Bangunan bertingkat, mobil, pesawat terbang, kereta api, pendidikan di perguruan tinggi, reaktor nuklir, robot Asimo, buku, cermah agama, kebijakan pemerintah dan segala yang manusia buat selalu melalui dua tahap kreasi. Tahap pertama adalah desain (perencanaan) dan tahap kedua adalah implementasi (realisasi). Ini adalah garis besar proses karya manusia. Izinkan saya melengkapi kutipan dari Covey ini dengan kalimat berikut, “Semakin penting sesuatu maka kita serius di kreasi pertama. Semakin berharga sesuatu maka kita pasti serius di kreasi pertama.”
Apakah Anda setuju dengan tambahan ini? Bila segala yang penting dan berharga kita akan serius di kreasi pertama, pertanyaannya seberapa penting dan berharga anak-anak kita? Sudahkah kita memiliki desain diri untuk mereka?
Banyak orang tua mengatakan anak-anak mereka sangat penting dan berharga. Kenyataannya, mereka tidak memiliki desain apa-apa untuk diri anak-anak mereka. Mereka tidak memiliki rencana tentang pribadi anak-anak mereka. Mereka tidak memiliki gambaran bagaimana anak-anak menjalani kehidupan ini.Bila tidak memiliki desain diri yang ingin diwujudkan, maka bukankah itu sama saja memperlakukan anak-anak sebagai hal yang tidak penting dan tidak berharga? Saya percaya secara naluriah orang tua mencintai buah hati dan menganggapnya sebagai hal penting dan berharga. Namun, kurangnya perhatian dan keseriusan membuat mereka memperlakukan pribadi anak-anak sebagai hal yang tidak penting dan tidak berharga. Jiwa anak-anak mereka tidak lebih penting dari rumah yang mereka bangun. Bukankah rumah mereka telah disiapkan desainnya terlebih dahulu sebelum dibangun?
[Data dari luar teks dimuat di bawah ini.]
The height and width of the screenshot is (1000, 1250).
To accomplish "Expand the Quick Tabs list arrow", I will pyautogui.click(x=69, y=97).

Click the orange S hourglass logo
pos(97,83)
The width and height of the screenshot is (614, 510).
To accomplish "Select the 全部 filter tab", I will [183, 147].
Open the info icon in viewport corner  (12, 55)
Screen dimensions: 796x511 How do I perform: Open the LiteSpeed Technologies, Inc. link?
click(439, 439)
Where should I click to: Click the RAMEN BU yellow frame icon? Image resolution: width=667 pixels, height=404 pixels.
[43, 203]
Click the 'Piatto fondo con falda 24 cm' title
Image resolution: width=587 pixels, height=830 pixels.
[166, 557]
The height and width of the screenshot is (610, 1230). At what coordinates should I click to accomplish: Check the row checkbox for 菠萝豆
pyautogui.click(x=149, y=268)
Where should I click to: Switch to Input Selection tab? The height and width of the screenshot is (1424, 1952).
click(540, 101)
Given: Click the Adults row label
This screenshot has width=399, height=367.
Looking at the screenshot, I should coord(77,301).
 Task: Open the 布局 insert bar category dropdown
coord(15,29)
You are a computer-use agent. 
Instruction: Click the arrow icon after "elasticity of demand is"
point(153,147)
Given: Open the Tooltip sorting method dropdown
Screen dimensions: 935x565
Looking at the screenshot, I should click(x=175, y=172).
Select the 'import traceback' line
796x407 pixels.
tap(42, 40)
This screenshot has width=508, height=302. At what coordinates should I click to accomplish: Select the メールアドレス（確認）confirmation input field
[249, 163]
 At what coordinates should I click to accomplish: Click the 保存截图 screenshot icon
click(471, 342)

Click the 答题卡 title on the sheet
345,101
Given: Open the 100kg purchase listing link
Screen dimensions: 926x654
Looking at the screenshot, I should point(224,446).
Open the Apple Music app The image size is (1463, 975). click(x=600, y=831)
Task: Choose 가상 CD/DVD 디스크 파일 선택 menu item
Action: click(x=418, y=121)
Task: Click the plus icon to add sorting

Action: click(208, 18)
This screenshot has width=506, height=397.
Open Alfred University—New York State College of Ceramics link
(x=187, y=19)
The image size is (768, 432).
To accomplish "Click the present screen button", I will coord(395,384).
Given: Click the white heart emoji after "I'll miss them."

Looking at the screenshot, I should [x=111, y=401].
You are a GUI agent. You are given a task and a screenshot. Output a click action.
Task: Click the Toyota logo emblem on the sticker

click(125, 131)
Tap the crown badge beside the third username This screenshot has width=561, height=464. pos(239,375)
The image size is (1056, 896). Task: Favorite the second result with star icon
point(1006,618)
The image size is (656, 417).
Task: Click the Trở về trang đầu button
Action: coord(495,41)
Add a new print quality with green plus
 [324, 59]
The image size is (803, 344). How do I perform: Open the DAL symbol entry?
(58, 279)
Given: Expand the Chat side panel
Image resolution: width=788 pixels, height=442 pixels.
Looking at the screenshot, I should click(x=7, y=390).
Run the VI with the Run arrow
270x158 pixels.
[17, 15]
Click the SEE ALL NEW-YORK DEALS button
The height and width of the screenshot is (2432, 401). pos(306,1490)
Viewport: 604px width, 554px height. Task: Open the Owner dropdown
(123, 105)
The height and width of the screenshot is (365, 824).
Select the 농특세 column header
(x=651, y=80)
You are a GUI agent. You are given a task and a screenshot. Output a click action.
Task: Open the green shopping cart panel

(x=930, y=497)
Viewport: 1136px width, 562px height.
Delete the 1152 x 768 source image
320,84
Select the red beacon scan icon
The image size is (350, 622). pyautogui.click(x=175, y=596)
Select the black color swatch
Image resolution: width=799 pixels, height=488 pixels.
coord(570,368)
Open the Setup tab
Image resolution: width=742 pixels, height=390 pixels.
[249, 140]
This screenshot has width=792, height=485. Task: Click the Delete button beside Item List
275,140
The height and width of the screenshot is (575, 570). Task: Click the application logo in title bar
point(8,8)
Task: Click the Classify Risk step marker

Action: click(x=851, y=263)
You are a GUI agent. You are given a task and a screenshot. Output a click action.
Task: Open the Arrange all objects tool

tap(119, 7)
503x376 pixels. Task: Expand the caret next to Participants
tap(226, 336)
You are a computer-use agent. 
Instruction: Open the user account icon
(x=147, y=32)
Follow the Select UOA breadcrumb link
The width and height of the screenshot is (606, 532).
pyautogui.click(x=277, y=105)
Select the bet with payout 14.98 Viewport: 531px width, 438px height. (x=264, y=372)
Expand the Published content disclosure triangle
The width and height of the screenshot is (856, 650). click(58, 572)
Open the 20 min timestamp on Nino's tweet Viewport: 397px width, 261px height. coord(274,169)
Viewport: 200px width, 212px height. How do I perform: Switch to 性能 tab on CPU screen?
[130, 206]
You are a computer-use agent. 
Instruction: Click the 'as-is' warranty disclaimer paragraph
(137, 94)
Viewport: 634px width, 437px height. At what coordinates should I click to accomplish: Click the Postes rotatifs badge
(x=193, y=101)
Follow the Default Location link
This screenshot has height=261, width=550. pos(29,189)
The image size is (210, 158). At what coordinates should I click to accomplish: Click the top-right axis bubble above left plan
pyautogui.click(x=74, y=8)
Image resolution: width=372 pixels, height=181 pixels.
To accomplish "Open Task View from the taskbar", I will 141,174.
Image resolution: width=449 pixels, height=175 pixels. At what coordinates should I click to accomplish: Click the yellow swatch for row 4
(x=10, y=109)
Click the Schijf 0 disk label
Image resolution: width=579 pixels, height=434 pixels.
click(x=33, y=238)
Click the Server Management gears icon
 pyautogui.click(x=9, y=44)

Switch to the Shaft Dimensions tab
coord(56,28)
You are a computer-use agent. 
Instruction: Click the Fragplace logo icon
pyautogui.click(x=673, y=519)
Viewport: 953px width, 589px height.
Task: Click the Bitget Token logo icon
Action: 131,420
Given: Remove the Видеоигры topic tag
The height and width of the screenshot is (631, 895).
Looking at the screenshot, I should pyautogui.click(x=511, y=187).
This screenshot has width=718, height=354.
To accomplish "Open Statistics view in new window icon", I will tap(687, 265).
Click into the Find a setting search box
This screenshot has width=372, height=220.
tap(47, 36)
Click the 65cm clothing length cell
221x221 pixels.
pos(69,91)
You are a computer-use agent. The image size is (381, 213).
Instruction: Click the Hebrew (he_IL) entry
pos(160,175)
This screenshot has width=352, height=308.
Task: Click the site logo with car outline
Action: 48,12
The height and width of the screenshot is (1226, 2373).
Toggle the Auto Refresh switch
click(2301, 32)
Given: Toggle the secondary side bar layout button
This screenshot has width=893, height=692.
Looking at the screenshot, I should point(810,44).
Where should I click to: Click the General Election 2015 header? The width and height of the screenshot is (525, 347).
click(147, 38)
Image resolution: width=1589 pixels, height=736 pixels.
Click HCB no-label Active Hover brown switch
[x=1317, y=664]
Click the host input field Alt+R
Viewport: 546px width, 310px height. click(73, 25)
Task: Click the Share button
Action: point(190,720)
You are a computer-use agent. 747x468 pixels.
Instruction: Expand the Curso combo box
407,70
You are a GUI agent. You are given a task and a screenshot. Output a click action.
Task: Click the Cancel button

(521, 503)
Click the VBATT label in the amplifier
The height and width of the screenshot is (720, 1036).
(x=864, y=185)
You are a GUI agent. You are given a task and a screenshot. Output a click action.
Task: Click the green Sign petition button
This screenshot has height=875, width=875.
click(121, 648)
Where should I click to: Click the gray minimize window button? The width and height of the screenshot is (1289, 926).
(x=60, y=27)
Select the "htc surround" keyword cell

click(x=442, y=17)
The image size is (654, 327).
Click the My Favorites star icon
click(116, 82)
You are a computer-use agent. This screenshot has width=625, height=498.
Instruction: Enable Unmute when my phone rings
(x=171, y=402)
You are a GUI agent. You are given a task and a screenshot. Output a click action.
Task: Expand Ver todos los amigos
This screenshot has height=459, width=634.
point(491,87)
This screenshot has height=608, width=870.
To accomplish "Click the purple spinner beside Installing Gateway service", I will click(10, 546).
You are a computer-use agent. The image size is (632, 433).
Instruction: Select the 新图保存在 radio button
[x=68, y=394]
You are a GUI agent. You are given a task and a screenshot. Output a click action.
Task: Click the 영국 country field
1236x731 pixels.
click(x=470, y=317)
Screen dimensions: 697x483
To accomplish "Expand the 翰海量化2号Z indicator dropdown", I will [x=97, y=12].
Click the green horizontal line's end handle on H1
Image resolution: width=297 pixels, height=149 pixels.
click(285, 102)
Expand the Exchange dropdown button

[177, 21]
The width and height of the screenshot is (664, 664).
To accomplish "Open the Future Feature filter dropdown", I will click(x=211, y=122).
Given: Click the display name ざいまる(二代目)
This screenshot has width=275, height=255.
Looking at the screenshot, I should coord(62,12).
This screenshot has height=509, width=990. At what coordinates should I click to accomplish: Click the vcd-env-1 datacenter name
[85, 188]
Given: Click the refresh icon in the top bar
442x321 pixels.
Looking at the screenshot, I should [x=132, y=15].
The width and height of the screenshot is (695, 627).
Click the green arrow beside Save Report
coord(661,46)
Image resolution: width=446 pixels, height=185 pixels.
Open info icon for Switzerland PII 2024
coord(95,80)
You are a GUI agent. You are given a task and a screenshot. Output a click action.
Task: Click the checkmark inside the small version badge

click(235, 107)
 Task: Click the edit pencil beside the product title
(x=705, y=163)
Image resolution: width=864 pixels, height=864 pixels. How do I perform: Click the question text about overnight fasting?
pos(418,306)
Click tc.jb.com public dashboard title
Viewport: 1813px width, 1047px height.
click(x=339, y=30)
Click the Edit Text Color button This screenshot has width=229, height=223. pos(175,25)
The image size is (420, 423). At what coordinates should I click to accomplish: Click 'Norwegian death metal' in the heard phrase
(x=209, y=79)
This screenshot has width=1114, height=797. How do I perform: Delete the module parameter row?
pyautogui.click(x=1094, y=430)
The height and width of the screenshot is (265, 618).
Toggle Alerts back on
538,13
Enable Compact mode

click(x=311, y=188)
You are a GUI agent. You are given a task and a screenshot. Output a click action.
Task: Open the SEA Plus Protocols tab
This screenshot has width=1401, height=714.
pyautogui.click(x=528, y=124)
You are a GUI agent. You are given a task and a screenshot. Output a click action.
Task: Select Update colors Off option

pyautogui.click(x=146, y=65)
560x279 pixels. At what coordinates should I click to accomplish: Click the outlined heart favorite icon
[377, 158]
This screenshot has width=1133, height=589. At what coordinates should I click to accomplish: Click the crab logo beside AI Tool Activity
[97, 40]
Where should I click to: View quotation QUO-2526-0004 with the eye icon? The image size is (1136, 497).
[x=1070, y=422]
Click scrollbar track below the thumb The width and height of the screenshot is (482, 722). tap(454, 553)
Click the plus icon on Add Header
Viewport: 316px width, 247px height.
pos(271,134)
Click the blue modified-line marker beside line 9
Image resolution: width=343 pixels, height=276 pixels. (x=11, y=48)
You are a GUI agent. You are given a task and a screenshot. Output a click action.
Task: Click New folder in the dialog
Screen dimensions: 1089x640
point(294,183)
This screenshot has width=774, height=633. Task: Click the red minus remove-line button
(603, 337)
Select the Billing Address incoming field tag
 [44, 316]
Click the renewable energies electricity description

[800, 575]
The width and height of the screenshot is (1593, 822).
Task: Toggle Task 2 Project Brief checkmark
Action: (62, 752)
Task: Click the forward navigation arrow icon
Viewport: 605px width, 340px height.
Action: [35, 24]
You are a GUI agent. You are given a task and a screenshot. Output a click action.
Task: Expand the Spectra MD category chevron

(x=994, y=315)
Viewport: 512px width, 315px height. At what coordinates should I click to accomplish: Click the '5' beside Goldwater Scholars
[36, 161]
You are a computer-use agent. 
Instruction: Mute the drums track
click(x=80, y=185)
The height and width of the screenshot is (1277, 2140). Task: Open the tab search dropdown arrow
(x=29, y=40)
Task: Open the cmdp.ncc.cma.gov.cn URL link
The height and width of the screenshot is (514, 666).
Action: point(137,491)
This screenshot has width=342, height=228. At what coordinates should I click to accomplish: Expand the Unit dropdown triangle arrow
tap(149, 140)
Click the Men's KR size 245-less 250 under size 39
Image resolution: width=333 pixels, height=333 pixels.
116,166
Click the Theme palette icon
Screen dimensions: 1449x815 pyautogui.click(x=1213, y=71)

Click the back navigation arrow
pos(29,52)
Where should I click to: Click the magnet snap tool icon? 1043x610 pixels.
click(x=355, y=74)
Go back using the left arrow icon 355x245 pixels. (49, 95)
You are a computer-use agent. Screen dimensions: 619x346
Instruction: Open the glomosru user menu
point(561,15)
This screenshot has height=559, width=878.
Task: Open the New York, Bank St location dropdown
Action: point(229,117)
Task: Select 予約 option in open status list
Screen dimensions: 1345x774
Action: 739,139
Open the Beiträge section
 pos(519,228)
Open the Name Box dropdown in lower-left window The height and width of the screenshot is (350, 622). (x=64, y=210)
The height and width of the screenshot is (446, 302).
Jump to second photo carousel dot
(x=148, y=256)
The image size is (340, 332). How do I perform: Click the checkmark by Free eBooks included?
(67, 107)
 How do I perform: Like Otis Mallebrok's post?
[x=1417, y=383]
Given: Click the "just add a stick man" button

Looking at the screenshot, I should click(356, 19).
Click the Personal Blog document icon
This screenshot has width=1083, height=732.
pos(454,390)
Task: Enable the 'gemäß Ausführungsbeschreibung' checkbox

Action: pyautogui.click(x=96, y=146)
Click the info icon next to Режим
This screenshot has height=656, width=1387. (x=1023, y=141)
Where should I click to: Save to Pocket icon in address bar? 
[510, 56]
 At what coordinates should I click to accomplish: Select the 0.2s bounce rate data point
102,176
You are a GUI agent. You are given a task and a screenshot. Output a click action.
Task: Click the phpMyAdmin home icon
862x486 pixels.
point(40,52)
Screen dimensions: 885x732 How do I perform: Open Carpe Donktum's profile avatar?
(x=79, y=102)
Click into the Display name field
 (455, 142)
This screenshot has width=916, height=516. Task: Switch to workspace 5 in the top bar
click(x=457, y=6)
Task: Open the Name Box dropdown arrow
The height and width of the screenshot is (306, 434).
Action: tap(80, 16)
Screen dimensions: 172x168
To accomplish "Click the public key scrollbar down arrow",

Betapa banyak pribadi anak-anak tumbuh tanpa desain dari orang tua. Padahal desain diri anak pada hari ini begitu penting dan genting. Mendidik anak di zaman sekarang seperti mengendarai mobil di lokasi yang ekstrem. Bila tidak hati-hati dapat celaka, bila terlalu ketat tidak pernah sampai tujuan. Orang tua yang tidak memiliki desain diri untuk anak-anaknya menunjukkan ketidakhati-hatian. Begitu pun yang memperlakukan anak terlalu ketat, bisa juga karena tanpa desain
Untuk menguji apakah kita telah memiliki desain diri sebenarnya mudah. Tanya saja pada diri kita hal penting apa saja yang ingin diwujudkan pada pribadi anak-anak kita? Hal penting apa yang sudah dan belum ada pada jiwa anak-anak kita? Hal apa yang harus ada pada anak kita? Tahukah kita bagaimana caranya mewujudkan itu? Bagaimana kalau hal itu tidak ada pada diri mereka? Hal buruk apakah yang akan terjadi pada mereka saat dewasa kelak? Coba tanya dalam hati kita, apakah kita telah memiliki desain diri untuk mereka? Sekedar tambahan, bagaimana merancang desain diri secara lengkap bisa merujuk buku “The MODEL” bagian III.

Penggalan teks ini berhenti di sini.